Ask any analyst how they spot a story turning against a brand and they'll describe a shape: volume jumps well above baseline, and then, instead of the usual snap-back, sentiment stays low hour after hour. A spike that reverts is noise. A spike that holds negative is a story developing.
Notice what kind of knowledge that is. It's a pattern over a sequence of events — this, then this, then at least N of that. Analysts carry these patterns in their heads and apply them by reading dashboards after the fact. The pattern is real expertise, and it's stored in the one place where it can't run continuously: a person.

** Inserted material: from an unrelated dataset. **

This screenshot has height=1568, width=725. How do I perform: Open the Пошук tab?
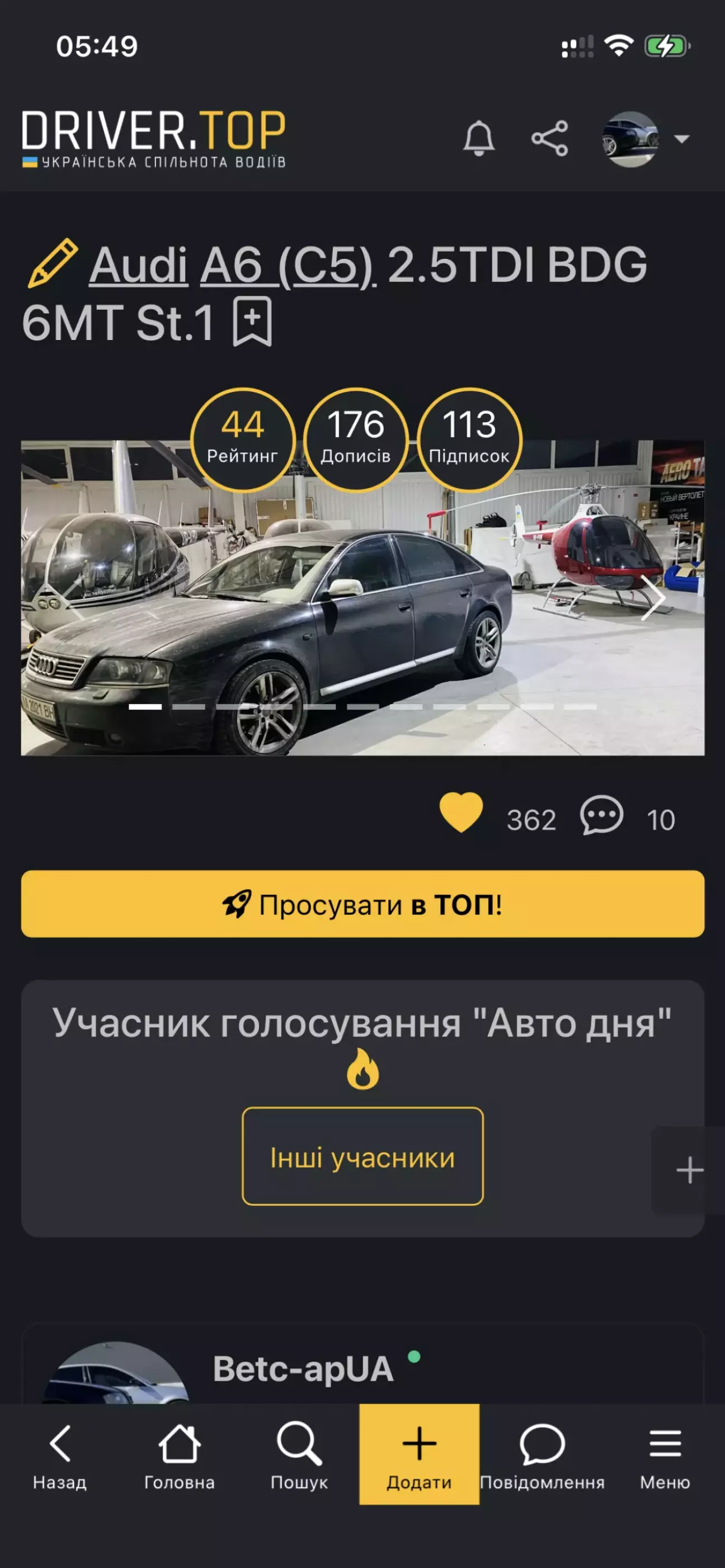[299, 1456]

Stream processing has a tool aimed exactly at this: complex event processing, which in Flink's SQL arrives as `MATCH_RECOGNIZE`. You declare the shape, and the standing query watches every brand's stream for it:
```sql PATTERN (BASE SPIKE NEG{6,}) DEFINE SPIKE AS SPIKE.mentions >= BASE.mentions * 4, NEG AS NEG.avg_sentiment < -0.3 ```
Read it aloud and it's the analyst's sentence: a baseline hour, then a fourfold volume spike, then six or more consecutive hours of sentiment below -0.3. When the shape completes for some brand, out comes one row — brand, when the spike hit, how bad the sentiment held — and that row can go straight to a Slack channel.
Three things change when the pattern moves out of the analyst's head and into a declaration.

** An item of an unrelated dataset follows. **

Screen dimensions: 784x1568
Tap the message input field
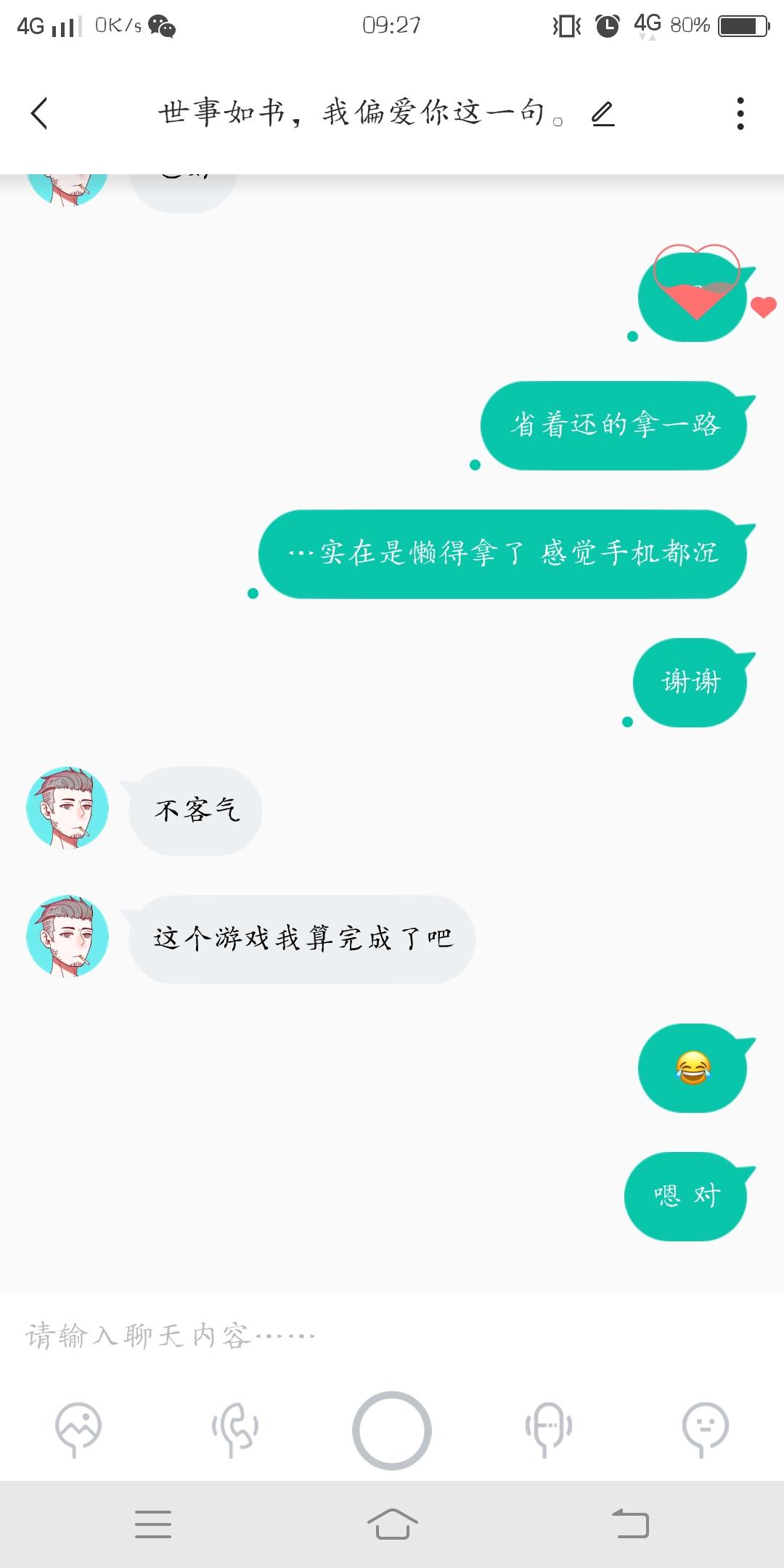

It runs at all hours, across every brand at once, which no analyst does. The Tuesday 3am story gets flagged at Tuesday 3am.

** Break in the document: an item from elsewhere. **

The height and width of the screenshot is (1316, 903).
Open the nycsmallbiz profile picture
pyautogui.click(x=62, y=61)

It becomes reviewable. "Fourfold spike, six negative hours, threshold -0.3" is on the page, so it can be argued with, tuned, and versioned. Tacit pattern knowledge can't be code-reviewed; declared patterns can.
Best of all, it becomes testable against history. Run the same pattern over last quarter's archived events in batch mode and count what it would have flagged. Forty alerts a quarter means the thresholds are wrong; three alerts, and all three were real stories, means you've captured something. You tune the definition on the past before trusting it with the present — the same discipline as backtesting a trading rule, minus the money. (Standard gloss: none of this is trading or investment advice.)
The honest limit: a declared pattern only catches shapes you've already articulated. The story that develops in a way nobody anticipated slips through, and that's what the human read of the data remains for. CEP doesn't retire the analyst. It takes the patterns the analyst already believes in and puts them on shift work.
What's still open
Which patterns earn a declaration? Spike-then-sustained-negative is the obvious first one. Slow leaks (steady decline with no spike at all) need a different shape, and detecting the pattern nobody has named yet is a research question, one the knowledge-graph side of the house is better positioned to answer than the stream side.